The Corporations and Markets Advisory Committee (CAMAC) has released a report recommending an overhaul of schemes of arrangement – a move that Freehills partner Tony Damian for one said would make Australia a more attractive place for foreign investment and increase the workload for M&A lawyers.

CAMAC was asked by the Howard Government to consider whether to remove the ‘headcount’ test for shareholder approval of schemes whereby a majority in number of shareholders voting on the scheme in addition to 75% of the shares voted is needed. As well as recommending the removal of the ‘headcount’ test, CAMEC also called for a number of other changes including the introduction of a ‘clear, concise and effective’ requirement for scheme documents and the empowerment of courts to approve a scheme even if the classes of shareholders were incorrectly constituted.

If implemented, Damian said these changes would make schemes of arrangement more attractive and increase the amount of work for M&A practices. “It can only promote a healthy market for corporate control and will encourage more M&A transactions,” he said.

The changes would also make Australia more attractive to overseas investors. Damian said that he often had to explain the ‘headcount’ test to foreign clients who questioned its relevance. “They really scratch their head at that,” Damian said. “These reforms will encourage foreign acquirers to go forward with confidence in their Australian M&A deals.”

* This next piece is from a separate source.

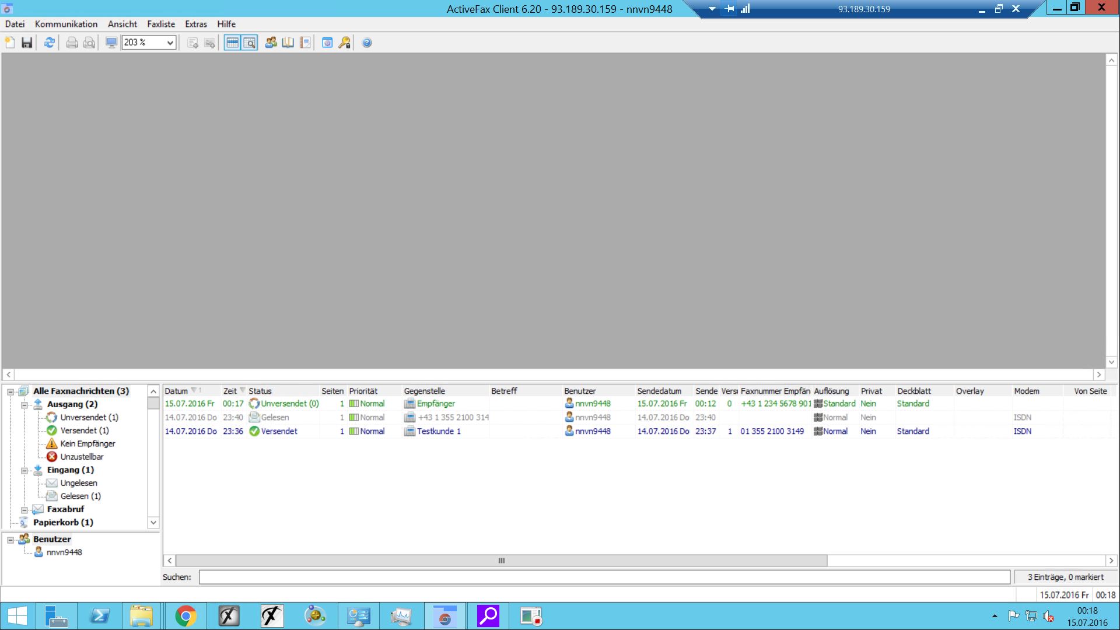This screenshot has height=630, width=1120.
Task: Sort by the Status column header
Action: pos(260,391)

Relative use of schemes of arrangement
Period Recommended deals implemented by schemes of arrangement
1996-1999 40%
2000-2003 38%
2004-2008 46%

Once the regulations surrounding schemes of arrangement have been clarified, Damian said takeover provisions ought to be next on the government’s agenda of M&A reform, including revisiting the minimum bid price rule which states that a bidder must make an offer at least equal to any shares the bidder has bought in the company in the past four months.

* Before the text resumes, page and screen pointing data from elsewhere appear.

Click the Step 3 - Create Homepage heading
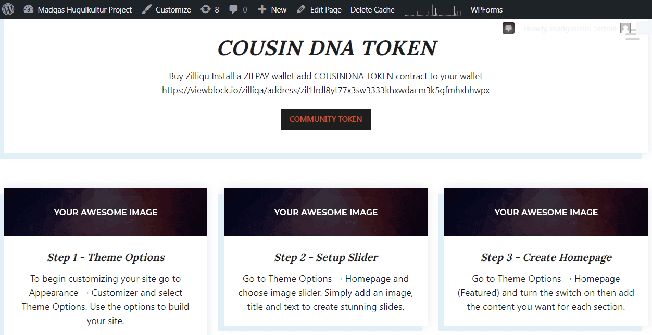 click(x=546, y=257)
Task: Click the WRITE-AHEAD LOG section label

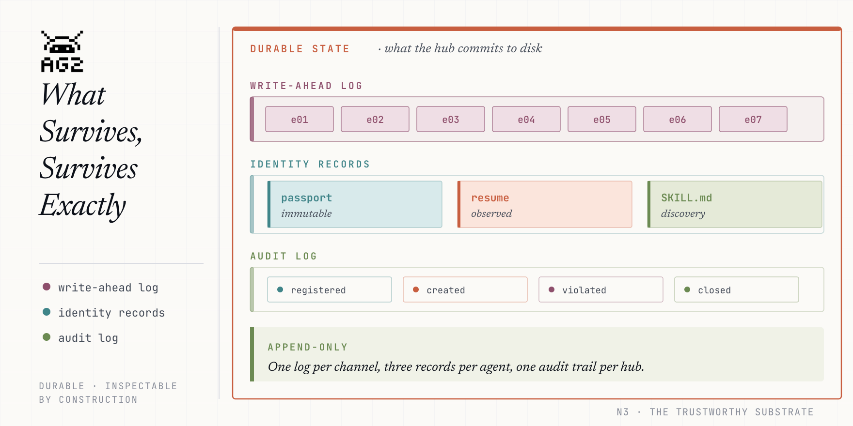Action: pos(306,86)
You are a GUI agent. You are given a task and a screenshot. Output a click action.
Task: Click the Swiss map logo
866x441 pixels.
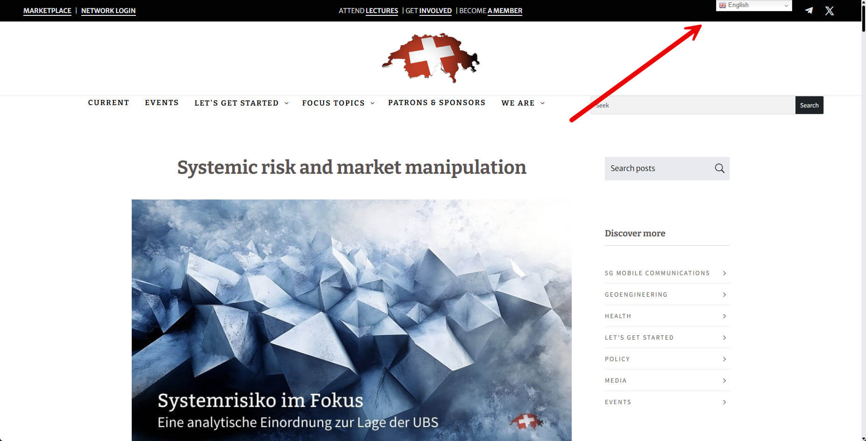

This was extended to include scrip bids, which adds a deal of complexity because the value of the bid fluctuates as the share price moves. “You end up in the funny situation where you’re testing the value of your bid consideration after you’ve actually made the bid,” Damian said. “The provisions were meant to ensure equal treatment but the way they work is not sensible – it’s not actually enacting the policy and it means that bidders are at risk to share price movements after the offering.”